*** Block opens ***

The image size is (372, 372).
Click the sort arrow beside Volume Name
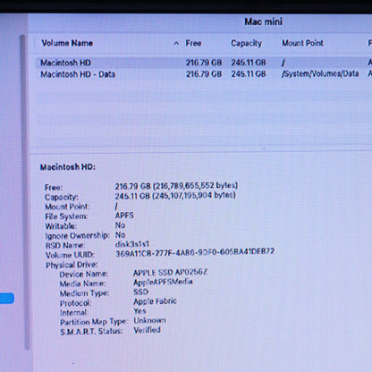(x=176, y=44)
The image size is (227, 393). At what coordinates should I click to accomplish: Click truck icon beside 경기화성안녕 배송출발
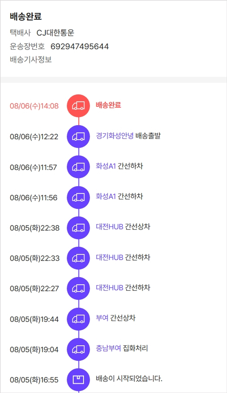pos(78,137)
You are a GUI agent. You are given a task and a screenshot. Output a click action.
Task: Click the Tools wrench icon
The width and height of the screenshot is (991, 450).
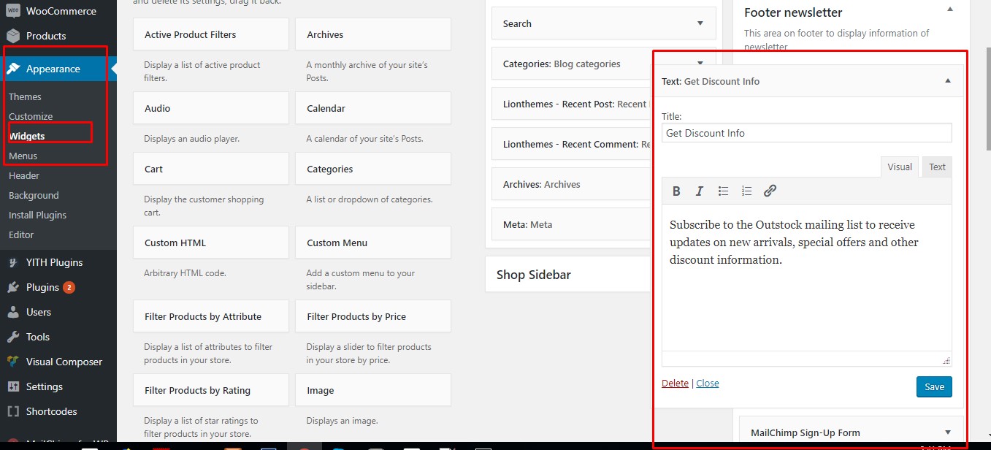click(x=13, y=337)
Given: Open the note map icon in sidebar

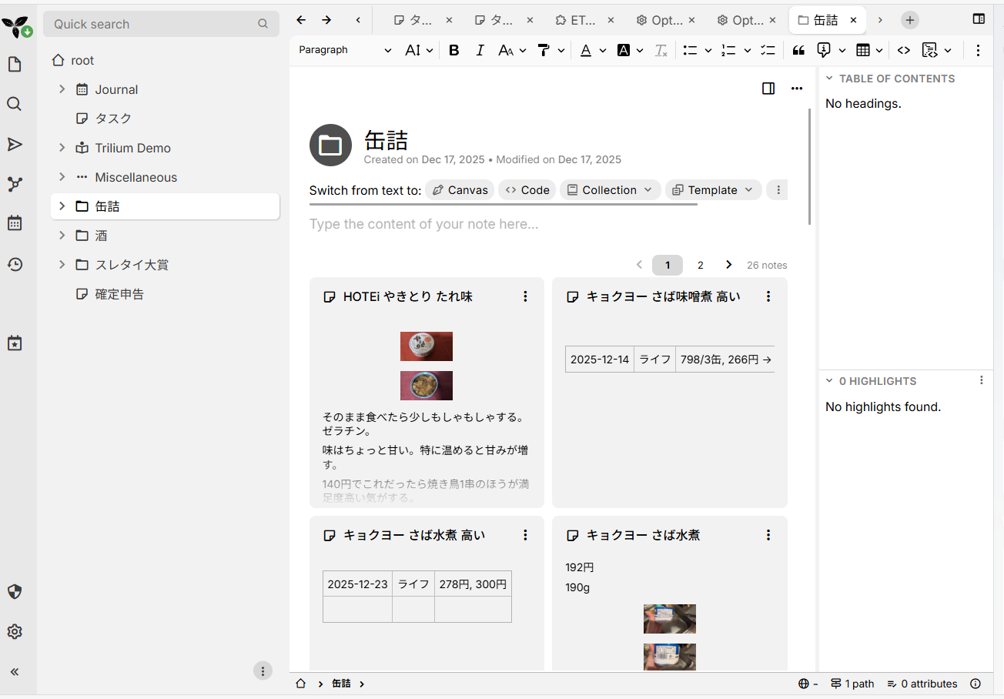Looking at the screenshot, I should click(15, 184).
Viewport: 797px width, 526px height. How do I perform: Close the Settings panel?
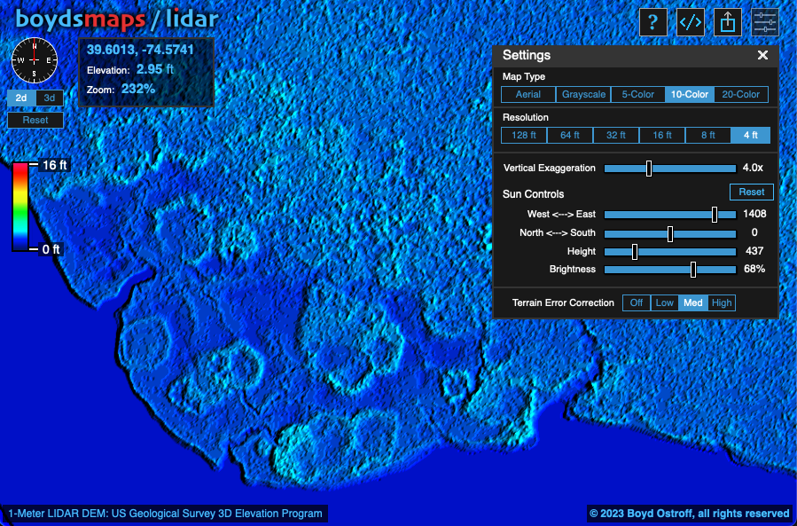point(762,55)
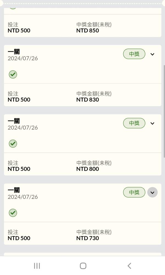The width and height of the screenshot is (165, 275).
Task: Select the 一關 title of the NTD 800 card
Action: (14, 121)
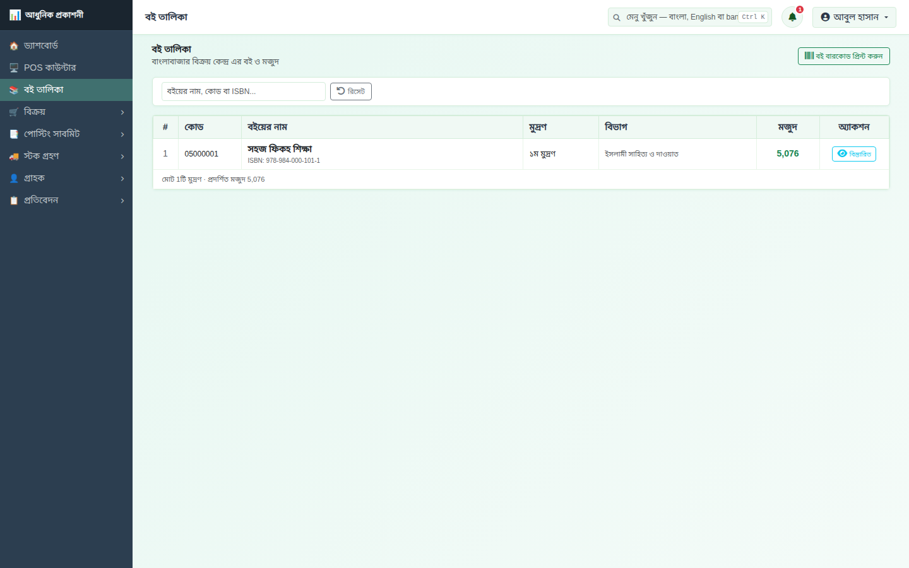Click the রিসেট button
The height and width of the screenshot is (568, 909).
point(351,92)
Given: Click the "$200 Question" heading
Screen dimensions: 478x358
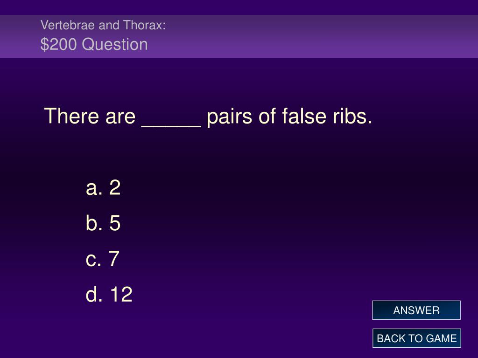Looking at the screenshot, I should (94, 44).
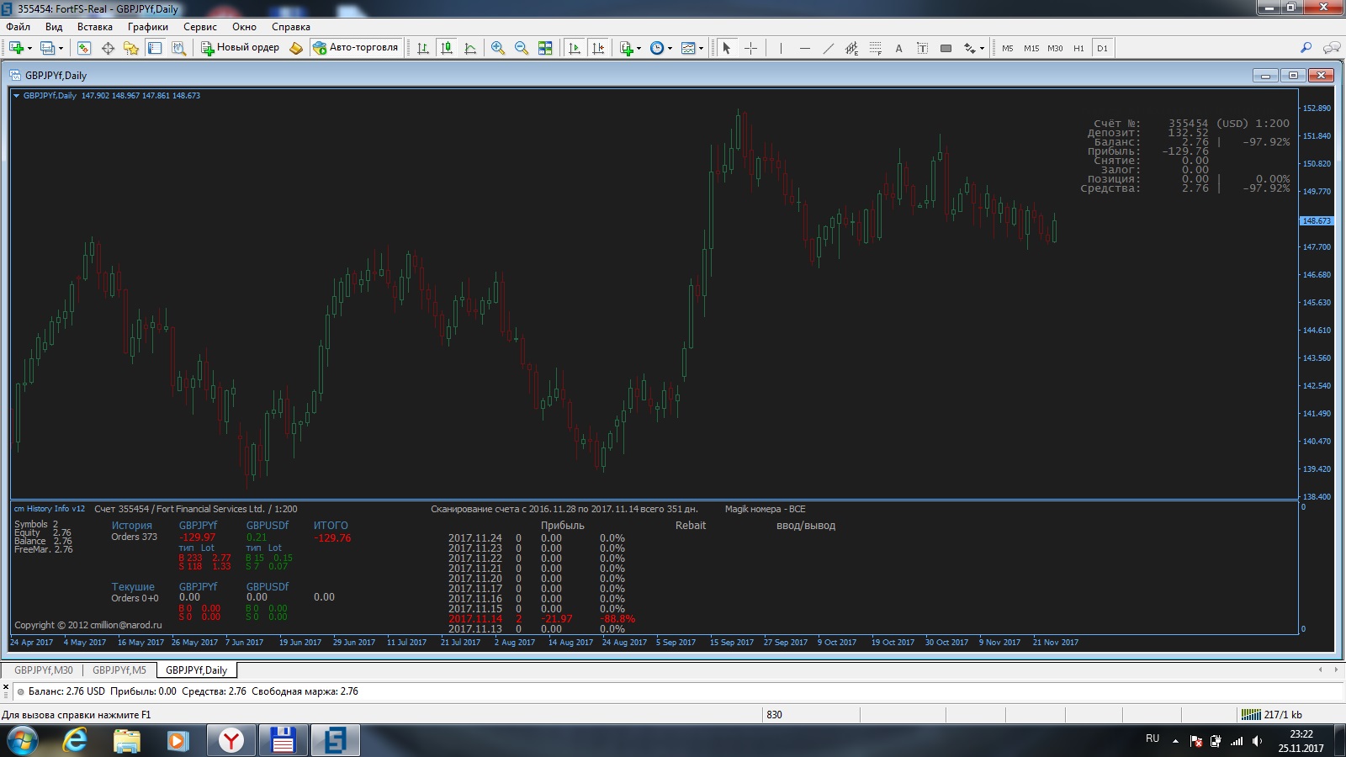Zoom out of the chart
The image size is (1346, 757).
pos(522,48)
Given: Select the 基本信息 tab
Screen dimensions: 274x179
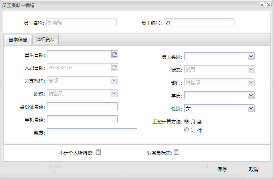Looking at the screenshot, I should (18, 40).
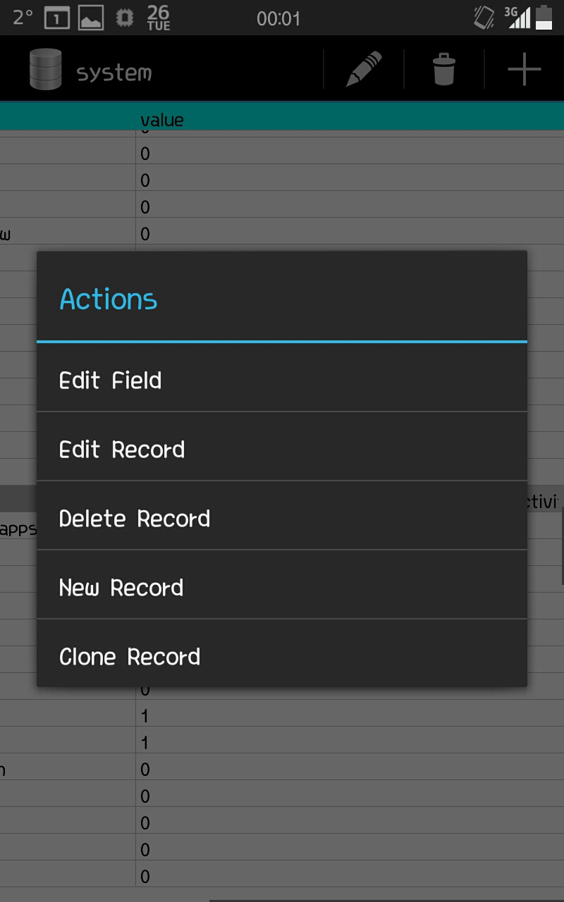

*** Block closes ***

### Assigned task
Please give the entries above again exactly as written, leaving out any pictures.

### Task answer
The image size is (372, 372).
Click the sort arrow beside Volume Name
(x=176, y=44)
The image size is (227, 393). At what coordinates should I click to accomplish: Click truck icon beside 경기화성안녕 배송출발
pos(78,137)
You are a GUI agent. You are given a task and a screenshot. Output a click action.
Task: Click the Tools wrench icon
The width and height of the screenshot is (991, 450).
click(x=13, y=337)
Given: Open the note map icon in sidebar

Looking at the screenshot, I should click(15, 184).
Viewport: 797px width, 526px height. How do I perform: Close the Settings panel?
point(762,55)
The width and height of the screenshot is (165, 275).
Task: Select the 一關 title of the NTD 800 card
Action: (14, 121)
Click the রিসেট button
The height and width of the screenshot is (568, 909).
point(351,92)
Given: Click the "$200 Question" heading
Screen dimensions: 478x358
Looking at the screenshot, I should (94, 44).
Zoom out of the chart
The image size is (1346, 757).
pos(522,48)
Given: Select the 基本信息 tab
Screen dimensions: 274x179
Looking at the screenshot, I should (18, 40).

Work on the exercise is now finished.